#### Work request
Using the WOMAD festival text, answer each question below.
(a) How many members does Fat Freddy's Drop have, and which country does the band come from?
(b) Bassekou Kouyate is called the world's most celebrated player of which instrument?
(c) What is the name of Oliver Mtukudzi's band?

After she was forced to pull out from last year’s event, WOMAD are delighted to announce that Alice Russell, one of the UK’s greatest soul singers of this – or any other – time, will be treading the festival’s boards this summer, offering an excellent opportunity to witness a woman whose vocal range is matched by the gamut of emotions that underpin her performances. Also from these shores, Nitin Sawhney ONEZERO is the live incarnation of the polymath’s ONEZERO album, a cut-straight-to-vinyl retrospective that revisited key moments from his extensive back catalogue.
Jetting in from the other side of the planet are evergreen WOMAD favourites Fat Freddy’s Drop, the seven-piece New Zealand crew whose heady brew of dub and soul (plus a smidgeon of techno) never fails to fire the festival vibe. Another multi-membered band flying in – albeit from the somewhat closer Balkans – is Goran Bregovic whose Wedding & Funeral Orchestra marry their leader’s rock-star past with the exuberance of the gypsy brass band tradition.
Africa, of course, is always well represented at WOMAD – and Mali, in particular. Bassekou Kouyate and Ngoni ba represent the musically rich country this year. Having graduated from Toumani Diabate’s band to become a star in his own right, Bassekou is the world’s most celebrated player of the ngoni, the ancient harp lute of West Africa. From the other side of the continent comes the mighty Mulatu Astatke. If you’ve ever cupped an ear in the direction of the Ethiopiques reissue series (or to the soundtrack of Jim Jarmusch’s Broken Flowers), you’ll be familiar with this bandleader/composer’s lithe and sensual Ethio-jazz. Mulatu’s performance promises to be a very special one indeed.
Another venerable elder statesman from the top table of African music makes a hugely welcome return to the WOMAD stage when Oliver Mtukudzi – and his excellent band The Black Spirits – remind us of what a joyful sound those shimmering Zimbabwean guitars can be. Also returning to Charlton Park is the Norwegian singer Mari Boine who melds elements of folk, rock and jazz to joik, the traditional music of her Sami homeland. Mari’s records have previously been released on the Real World label, WOMAD’s sister organisation; new Real World signings The Gloaming are also Wiltshire-bound, a five-strong folk super-group that, in the words ofThe New Yorker, “moves the music of Ireland in captivating new directions”.
Once again, this summer’s festival includes some intriguing new, transnational collaborations. These include the mouthwatering partnership between Cuban pianist Roberto Fonseca and Malian songbirdFatoumata Diawara that aims to explore shared traditions, despite their respective homelands being divided by the Atlantic Ocean. Another attractive teaming-up features former Carolina Chocolate Drops songsterDom Flemons and Martin Simpson, one of the finest folk and blues guitarists these shores have ever produced. Both are impeccable players, making this collaboration a must-see.
Of course, WOMAD’s reputation isn’t just built on shipping over an unending stream of world-famous artists. Every WOMAD event is fuelled by the spirit of discovery, by encountering performers previously unknown and unheard. Accordingly, the headline acts of future years could be found among the likes of…
Kobo Town (Trinidad/Canada)
Delightful modern-day calypso from Port of Spain (via Toronto) and underpinned by roots-reggae rhythm and brass.

#### Supplied entries
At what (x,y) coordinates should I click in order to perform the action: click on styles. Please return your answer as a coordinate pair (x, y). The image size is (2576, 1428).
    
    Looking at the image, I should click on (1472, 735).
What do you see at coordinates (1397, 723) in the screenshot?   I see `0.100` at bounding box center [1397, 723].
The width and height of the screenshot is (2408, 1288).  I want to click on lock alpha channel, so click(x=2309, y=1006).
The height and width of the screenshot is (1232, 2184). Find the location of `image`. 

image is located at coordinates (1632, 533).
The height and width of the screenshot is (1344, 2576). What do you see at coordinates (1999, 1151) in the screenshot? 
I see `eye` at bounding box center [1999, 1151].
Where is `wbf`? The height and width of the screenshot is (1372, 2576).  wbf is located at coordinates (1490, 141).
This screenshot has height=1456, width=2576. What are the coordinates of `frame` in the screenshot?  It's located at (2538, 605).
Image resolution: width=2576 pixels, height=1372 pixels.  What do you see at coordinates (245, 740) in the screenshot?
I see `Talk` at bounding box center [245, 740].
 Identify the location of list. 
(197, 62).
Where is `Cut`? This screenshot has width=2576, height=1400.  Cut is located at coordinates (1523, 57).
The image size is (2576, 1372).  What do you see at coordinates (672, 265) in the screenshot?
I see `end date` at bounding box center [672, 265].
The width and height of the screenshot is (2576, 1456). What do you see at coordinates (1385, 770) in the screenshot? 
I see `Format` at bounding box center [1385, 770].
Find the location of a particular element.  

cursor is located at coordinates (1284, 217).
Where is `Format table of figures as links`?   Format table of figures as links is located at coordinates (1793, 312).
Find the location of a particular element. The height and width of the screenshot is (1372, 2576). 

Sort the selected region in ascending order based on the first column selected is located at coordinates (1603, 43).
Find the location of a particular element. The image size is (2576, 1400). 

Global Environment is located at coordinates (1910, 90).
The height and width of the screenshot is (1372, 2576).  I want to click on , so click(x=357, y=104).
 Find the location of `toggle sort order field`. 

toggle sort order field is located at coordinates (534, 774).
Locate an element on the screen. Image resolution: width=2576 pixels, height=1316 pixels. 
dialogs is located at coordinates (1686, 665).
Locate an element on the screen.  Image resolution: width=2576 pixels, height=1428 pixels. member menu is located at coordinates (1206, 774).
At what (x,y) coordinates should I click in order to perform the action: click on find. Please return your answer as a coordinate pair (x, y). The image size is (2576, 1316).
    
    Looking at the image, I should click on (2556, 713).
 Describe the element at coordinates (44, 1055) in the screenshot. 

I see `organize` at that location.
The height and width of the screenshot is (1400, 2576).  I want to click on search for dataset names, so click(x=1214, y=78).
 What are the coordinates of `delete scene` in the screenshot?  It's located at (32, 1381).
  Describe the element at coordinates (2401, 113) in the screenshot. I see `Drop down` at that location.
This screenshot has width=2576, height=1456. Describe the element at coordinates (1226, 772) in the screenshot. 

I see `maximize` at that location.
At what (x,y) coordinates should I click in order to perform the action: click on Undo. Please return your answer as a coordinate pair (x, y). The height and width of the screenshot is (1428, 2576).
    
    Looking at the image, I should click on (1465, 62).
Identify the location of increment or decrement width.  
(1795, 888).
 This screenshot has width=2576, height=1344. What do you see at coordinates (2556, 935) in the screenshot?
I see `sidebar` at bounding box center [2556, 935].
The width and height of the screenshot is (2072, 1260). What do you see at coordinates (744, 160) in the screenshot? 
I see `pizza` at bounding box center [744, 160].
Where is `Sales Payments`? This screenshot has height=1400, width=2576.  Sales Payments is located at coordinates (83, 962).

#### Exercise output
(a) Seven members; New Zealand.
(b) The ngoni, the ancient harp lute of West Africa.
(c) The Black Spirits.